*** Opening Document section ***
Reputation: 3102
I have a XML file and its XSD schema. I am able to validate the XML file and implement a custom org.xml.sax.ErrorHandler like the following:
class MyErrorHandler implements ErrorHandler{
...
@Override
public void warning(SAXParseException exception) throws SAXException {
System.out.println("Line: " + exception.getLineNumber() + ") " + exception.getMessage() + exception);
warnings++;
}
...
}
Is it possible to actually manipulate the element causing the exception, for example by removing it from the XML file?
Two notes:
Also just a suggestion on which direction to follow in order to solve the problem is appreciated. Thanks!
Upvotes: 0
Views: 2255
Reputation: 111706
Automatic repair of an XML document is not possible in the general case.
In only very limited contexts would the repair necessary to make an XML document valid be automatically discernable from any given validation error. There is not a one-to-one mapping between validation errors and ways of remedying them.
Consider element r
with a
through e
children:
<xsd:schema xmlns:xsd="http://www.w3.org/2001/XMLSchema">
<xsd:element name="r">
<xsd:complexType>
<xsd:sequence>
<xsd:element name="a"/>
<xsd:element name="b"/>
<xsd:element name="c"/>
<xsd:element name="d"/>
<xsd:element name="e"/>
</xsd:sequence>
</xsd:complexType>
</xsd:element>
</xsd:schema>
An XML document such as this one,
<r>
<a/>
<x/>
<b/>
<c/>
<d/>
<e/>
</r>
would yield a validation message such as the following by Xerces-J:
[Error] try.xml:5:7: cvc-complex-type.2.4.a: Invalid content was found starting with element 'x'. One of '{b}' is expected.
You might here automatically remove x
, and all would be fine. (Or, you might insert a b
, which would not be fine.)
However, for the same XSD, consider that this XML document,
<r>
<a/>
<c/>
<d/>
<e/>
</r>
would yield a validation message such as the following by Xerces-J:
[Error] try.xml:5:7: cvc-complex-type.2.4.a: Invalid content was found starting with element 'c'. One of '{b}' is expected.
If you automatically removed c
, your document would still be invalid, and you'd receive a similar message about d
being unexpected. This would continue until your document looked like this,
<r>
<a/>
</r>
at which point your error message will have returned to the original,
[Error] try.xml:5:5: cvc-complex-type.2.4.b: The content of element 'r' is not complete. One of '{b}' is expected.
*** Closing Document section ***
*** Opening Data for review ***
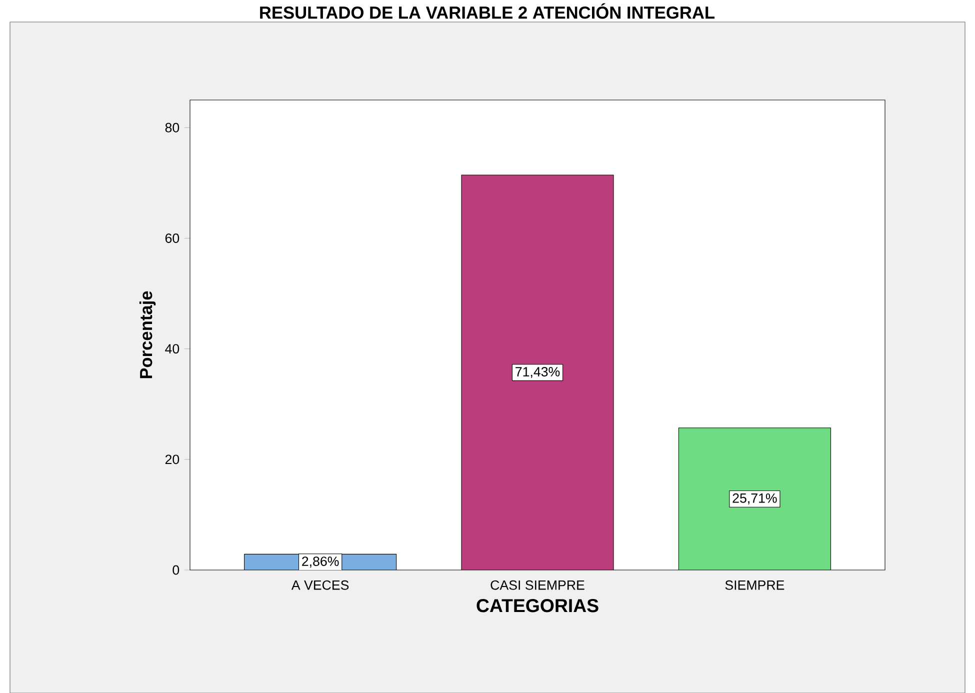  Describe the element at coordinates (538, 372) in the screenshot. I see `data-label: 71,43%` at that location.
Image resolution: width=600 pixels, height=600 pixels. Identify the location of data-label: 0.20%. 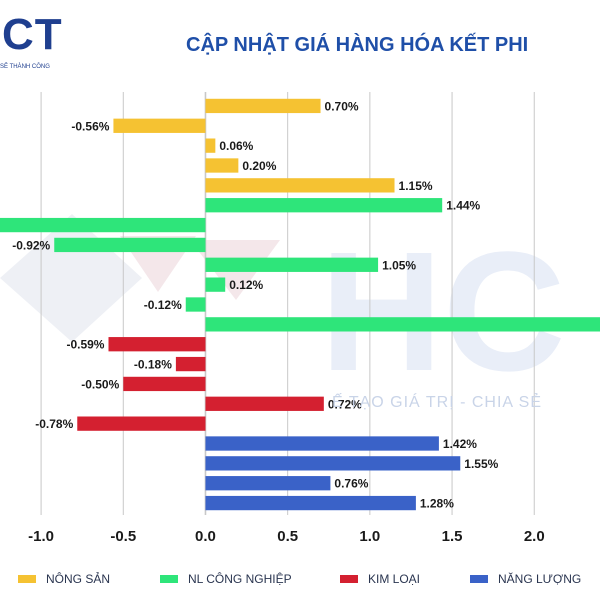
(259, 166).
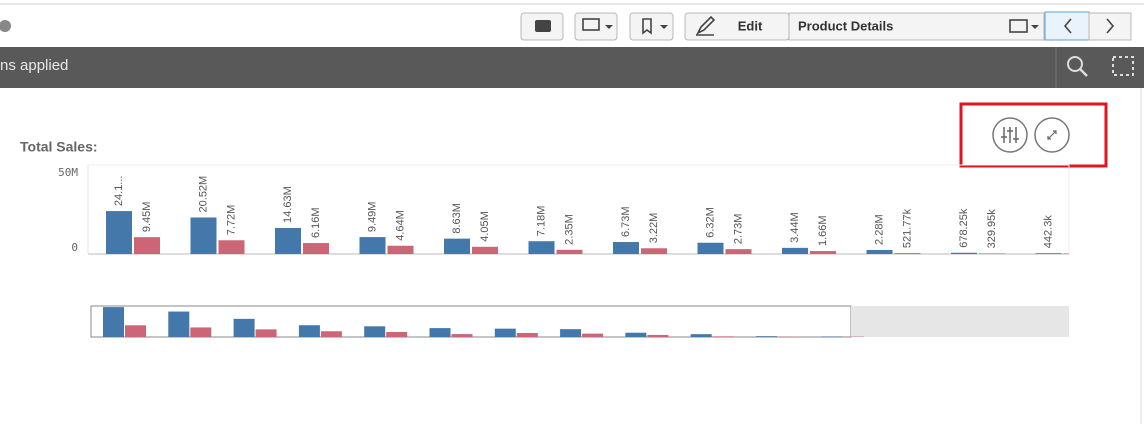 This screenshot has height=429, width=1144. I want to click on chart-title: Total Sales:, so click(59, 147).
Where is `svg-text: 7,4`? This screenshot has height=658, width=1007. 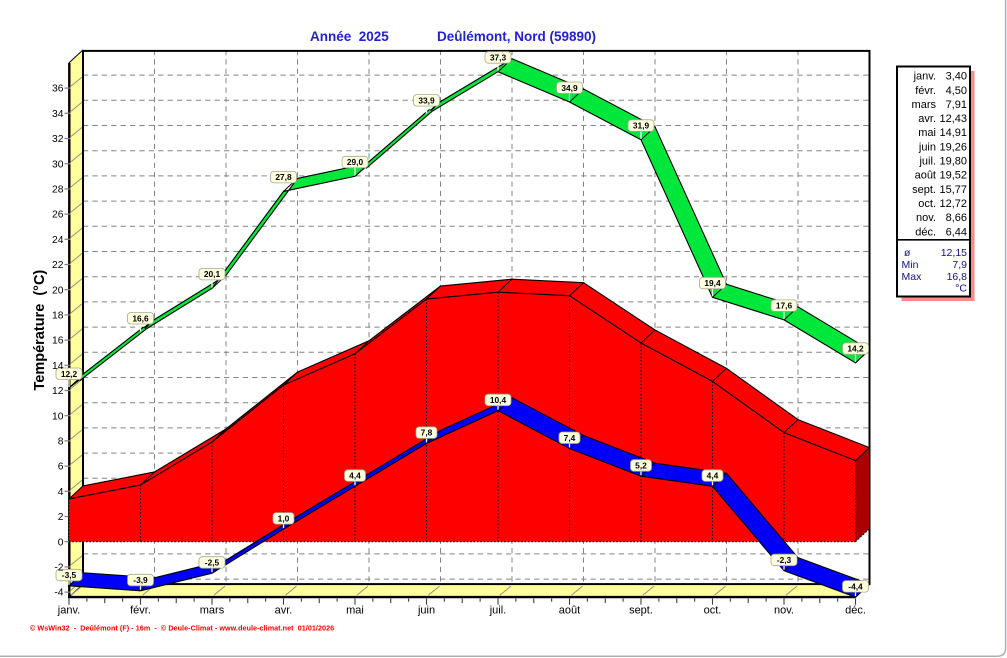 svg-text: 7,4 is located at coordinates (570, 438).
*** Closing Data for review ***
Work request 1. In the thread on repairing invalid XML, what does the answer say does not exist between validation errors and the ways of fixing them?
Work request 2. Proceed with the thread on repairing invalid XML from the point where it stops.
None of the stored items are needed for this work.

Expected output 1. A one-to-one mapping.

Expected output 2.
As you can see, there's simply not enough information available in a given validation error to know how to repair the XML document in general.
You could do better by consulting the XSD, but this is extremely complex and still not guaranteed to uniquely determine the exact mistake made by the authoring person or system. Automatic repair of an XML document, even given an XSD, is not possible in the general case.
Upvotes: 4
Reputation: 163539
Everything kjhughes says is correct.
However, if there are particular patterns of validation errors in your input, then it's possible to create rules that fix those.
In many cases it's probably simplest to do this by writing XSLT code that detects the incorrect pattern and fixes it without even applying schema validation. For example, if you have a perennial problem with EEE elements where the child XXX element is supposed to precede child YYY but they are often in the wrong order, then you can repair that with a template rule
<xsl:template match="EEE[XXX >> YYY]">
<xsl:copy>
<xsl:copy-of select="XXX/preceding-sibling::*, XXX, YYY, YYY/following-sibling::*"/>
</xsl:copy>
</xsl:template>
The theory in XML Schema is that when you validate a document, the output is not just a yes/no answer, nor even a set of error messages, but rather a document in which individual nodes are marked as valid or invalid, and if invalid, with the error conditions that cause them to be considered invalid. The theory is that you can then explore this document, find the invalidities, and handle them in the appropriate way. However, I don't think there are many tools that implement this, at least not in full.
Recent releases of Saxon's schema processor introduce the InvalidityHandler, which is called to provide complete information about each validity error, and an implementation of this interface, which produces a report of validation errors in XML format. This is designed to enable the construction of tools that do more with the error information than simply putting it in front of the user to ponder. There's certainly a class of validation errors where it would be possible to take the error report and generate XSLT code to correct the error, for example if the input is a set of transactions to be processed then you could create a transaction file that omits those transactions that failed validation.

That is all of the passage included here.